Update: As of Saturday, flibanserin — the so-called "female Viagra" and the first drug designed to increase libido in either women or men — has hit shelves under the name "Addyi." If women can get beyond its drawbacks (dizziness, fatigue, nausea; possible spontaneous fainting; no alcohol allowed), Addyi is shown to lead to "0.5 to 1" more "sexually satisfying events" per month than women on a placebo. Per the FDA, the drug can only be prescribed by doctors who have been specially trained by Sprout Pharmaceuticals, the drug's maker, and doctors will be required to track the experiences of patients who use it. It's clear that the FDA prefers that the "little pink pill" be used as a last resort, but now, it's up to women to decide.
This story was originally published on August 18, 2015.
The FDA has just announced its decision to approve the controversial drug flibanserin, produced by Sprout Pharmaceuticals to treat Hypoactive Sexual Desire Disorder (HSDD) in premenopausal women. This verdict was widely predicted after an FDA advisory committee voted 18-6 to recommend approval — and it comes after two previous rejections of flibanserin, in 2010 and 2013. At both of those points, the FDA called for further research to confirm that the drug's benefits justified its side effects (including fainting, nausea, and dizziness) and that these side effects stopped short of dangerous.

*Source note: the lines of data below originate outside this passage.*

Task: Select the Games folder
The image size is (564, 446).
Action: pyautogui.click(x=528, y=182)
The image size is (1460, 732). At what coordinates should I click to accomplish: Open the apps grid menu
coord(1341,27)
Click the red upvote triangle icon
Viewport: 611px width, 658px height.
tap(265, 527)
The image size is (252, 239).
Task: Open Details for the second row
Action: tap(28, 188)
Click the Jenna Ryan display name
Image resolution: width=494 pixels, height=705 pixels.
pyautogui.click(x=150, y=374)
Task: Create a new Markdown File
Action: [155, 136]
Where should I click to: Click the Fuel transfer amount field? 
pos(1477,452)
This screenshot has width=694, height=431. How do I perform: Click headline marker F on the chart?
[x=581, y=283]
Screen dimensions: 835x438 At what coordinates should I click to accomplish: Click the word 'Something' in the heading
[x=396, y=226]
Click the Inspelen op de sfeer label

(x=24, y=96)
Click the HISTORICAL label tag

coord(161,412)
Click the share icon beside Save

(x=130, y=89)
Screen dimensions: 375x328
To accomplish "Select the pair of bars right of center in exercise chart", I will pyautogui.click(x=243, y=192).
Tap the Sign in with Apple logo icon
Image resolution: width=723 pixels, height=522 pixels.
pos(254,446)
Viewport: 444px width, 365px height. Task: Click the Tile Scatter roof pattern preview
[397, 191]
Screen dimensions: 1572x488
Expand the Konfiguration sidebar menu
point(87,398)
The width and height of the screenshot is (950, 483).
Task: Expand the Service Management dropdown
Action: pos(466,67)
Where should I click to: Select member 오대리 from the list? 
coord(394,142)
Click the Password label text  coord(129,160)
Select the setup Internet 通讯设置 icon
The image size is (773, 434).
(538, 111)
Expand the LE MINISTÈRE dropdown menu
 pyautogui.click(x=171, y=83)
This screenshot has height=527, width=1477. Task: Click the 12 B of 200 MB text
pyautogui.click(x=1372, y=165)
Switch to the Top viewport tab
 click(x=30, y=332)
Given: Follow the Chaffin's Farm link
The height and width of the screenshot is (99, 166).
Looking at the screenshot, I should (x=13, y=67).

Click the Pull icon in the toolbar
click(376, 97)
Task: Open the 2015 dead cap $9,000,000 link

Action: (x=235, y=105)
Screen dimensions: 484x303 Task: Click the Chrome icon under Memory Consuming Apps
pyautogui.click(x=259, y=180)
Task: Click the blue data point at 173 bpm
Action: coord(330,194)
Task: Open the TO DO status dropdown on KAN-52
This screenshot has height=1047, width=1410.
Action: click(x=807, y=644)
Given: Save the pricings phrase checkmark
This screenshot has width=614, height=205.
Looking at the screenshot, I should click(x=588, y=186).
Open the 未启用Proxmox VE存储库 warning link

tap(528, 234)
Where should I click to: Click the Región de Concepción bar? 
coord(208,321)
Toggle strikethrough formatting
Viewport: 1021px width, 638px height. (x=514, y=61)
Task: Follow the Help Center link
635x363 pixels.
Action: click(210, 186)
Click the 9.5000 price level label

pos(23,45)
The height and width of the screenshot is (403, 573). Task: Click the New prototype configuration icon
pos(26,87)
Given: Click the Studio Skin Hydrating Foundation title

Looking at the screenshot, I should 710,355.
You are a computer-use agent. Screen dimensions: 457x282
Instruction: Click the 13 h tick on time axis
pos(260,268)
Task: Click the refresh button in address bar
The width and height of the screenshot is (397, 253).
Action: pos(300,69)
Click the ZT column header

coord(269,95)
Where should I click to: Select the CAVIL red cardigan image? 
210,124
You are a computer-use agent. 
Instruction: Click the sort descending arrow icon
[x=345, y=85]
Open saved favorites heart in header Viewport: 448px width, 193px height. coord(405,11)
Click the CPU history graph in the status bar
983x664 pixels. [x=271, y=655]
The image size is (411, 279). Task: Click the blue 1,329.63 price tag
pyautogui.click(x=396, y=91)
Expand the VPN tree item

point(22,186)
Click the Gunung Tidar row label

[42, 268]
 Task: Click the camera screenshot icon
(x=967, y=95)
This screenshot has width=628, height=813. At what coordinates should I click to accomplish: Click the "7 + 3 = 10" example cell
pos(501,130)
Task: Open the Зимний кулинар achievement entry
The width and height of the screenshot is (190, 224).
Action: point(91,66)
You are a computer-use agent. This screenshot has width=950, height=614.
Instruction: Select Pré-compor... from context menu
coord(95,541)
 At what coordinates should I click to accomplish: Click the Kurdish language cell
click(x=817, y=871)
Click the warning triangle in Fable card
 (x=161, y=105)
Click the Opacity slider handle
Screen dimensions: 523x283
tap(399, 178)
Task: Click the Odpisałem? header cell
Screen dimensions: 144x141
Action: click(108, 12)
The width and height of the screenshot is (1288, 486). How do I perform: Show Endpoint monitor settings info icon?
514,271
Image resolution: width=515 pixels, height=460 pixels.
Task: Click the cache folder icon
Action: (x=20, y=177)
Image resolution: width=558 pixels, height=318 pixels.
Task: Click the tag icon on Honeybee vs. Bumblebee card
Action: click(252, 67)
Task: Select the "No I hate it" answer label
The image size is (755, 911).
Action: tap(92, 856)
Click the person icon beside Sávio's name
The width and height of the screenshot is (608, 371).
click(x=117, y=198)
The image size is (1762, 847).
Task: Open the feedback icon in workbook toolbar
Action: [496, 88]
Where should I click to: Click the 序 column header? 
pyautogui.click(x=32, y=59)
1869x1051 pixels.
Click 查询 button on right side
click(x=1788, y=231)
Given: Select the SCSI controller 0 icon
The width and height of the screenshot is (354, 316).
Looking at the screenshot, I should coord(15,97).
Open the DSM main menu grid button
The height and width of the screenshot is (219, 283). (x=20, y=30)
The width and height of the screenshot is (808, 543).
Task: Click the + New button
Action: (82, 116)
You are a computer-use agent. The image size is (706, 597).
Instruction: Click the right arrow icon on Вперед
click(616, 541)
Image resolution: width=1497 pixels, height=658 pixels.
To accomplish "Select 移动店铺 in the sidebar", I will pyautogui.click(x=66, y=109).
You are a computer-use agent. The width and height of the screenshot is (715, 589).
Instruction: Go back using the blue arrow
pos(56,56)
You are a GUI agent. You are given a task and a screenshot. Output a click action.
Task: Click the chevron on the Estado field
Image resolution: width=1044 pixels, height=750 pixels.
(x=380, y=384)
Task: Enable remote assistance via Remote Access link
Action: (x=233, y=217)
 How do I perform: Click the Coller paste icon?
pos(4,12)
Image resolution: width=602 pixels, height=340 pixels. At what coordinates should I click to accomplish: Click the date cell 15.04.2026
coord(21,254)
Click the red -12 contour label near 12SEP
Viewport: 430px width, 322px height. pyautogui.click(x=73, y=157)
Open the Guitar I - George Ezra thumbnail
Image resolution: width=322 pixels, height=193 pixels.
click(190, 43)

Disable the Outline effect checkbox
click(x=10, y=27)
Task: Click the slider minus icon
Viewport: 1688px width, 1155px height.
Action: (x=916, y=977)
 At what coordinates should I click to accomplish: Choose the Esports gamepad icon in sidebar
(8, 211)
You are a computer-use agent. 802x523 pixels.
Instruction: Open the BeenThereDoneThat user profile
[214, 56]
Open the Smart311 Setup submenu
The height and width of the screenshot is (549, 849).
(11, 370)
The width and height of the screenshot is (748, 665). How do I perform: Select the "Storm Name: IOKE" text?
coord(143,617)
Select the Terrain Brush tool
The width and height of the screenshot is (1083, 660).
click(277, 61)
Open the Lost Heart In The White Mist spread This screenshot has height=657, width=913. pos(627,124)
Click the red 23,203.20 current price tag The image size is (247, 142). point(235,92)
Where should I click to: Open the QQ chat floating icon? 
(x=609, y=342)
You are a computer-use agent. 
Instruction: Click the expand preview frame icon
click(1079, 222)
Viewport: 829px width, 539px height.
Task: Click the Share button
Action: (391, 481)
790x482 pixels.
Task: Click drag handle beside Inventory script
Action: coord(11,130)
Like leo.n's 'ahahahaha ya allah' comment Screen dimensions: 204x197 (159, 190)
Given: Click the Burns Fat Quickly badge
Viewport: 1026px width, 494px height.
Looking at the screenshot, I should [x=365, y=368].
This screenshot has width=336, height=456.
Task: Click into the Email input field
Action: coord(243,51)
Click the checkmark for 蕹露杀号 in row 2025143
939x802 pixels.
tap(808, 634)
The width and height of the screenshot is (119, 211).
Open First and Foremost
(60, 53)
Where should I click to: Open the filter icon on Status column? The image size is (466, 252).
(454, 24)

It's not often that an applicant appeals an FDA rejection, but the second time around, Sprout did. It also assembled 24 organizations, including the National Organization for Women and the Association of Reproductive Health Professionals — as well as a handful of pharmaceutical companies — in an ambitious campaign to re-frame flibanserin's approval as an issue of women's health equity, and to rally public support for the drug. Even The Score's battle cry was this: While men have access to 26 drugs to treat sexual dysfunction (though the FDA has only approved nine, none of which treat low desire in isolation), women have access to none.
"We're very content to reduce all things in the bedroom for women to psychology, and all things in the bedroom for men to biology," Sprout Pharmaceuticals co-founder Cindy Whitehead asserted at a May press event, arguing that low female libido can be a medical condition independent of anxiety or depression and should be treated as such.
The first medication that aims to increase women's sex drive by adjusting brain chemistry instead of hormone levels, flibanserin acts on the neurotransmitters dopamine, norepinephrine, and serotonin and is meant to be taken every day. "Female Viagra," as the drug has been dubbed, is a misnomer, since Viagra works by increasing blood flow to the genitals and is meant to be taken shortly before sex.
Flibanserin has attracted both fervent support and detraction, even within the medical community. The debate centers not only on how well it works (the answer is: modestly, at best — women on the drug reported "0.5 to 1" more "sexually satisfying events" per month than women on a placebo) but also on whether the drug represents a threatening step toward the medicalization of female sexual desire.
"Hypoactive Sexual Desire Disorder was actually invented by pharmaceutical companies," Adriane Fugh-Berman, MD, the director of pharmaceutical watchdog project PharmedOut, testified to the FDA advisory committee that recommended flibanserin's approval. "Certainly there are women that have low libido, but that can be caused by many different things, including medications, such as the birth control pill and antidepressants and blood pressure medicines, for example." Dr. Fugh-Berman also described flibanserin as "a mediocre aphrodisiac with scary side effects."
Advisory panel member Amy Whitaker, MD, assistant professor at the Department of Obstetrics and Gynecology at the University of Chicago, was more generous and yet still hesitant in her assessment: "It’s exciting we’ll have this in our armorarium," she stated after casting her vote in support of approval, "but we all wish it was a better drug." After today's momentous decision, American women can decide for themselves just how effective the drug is.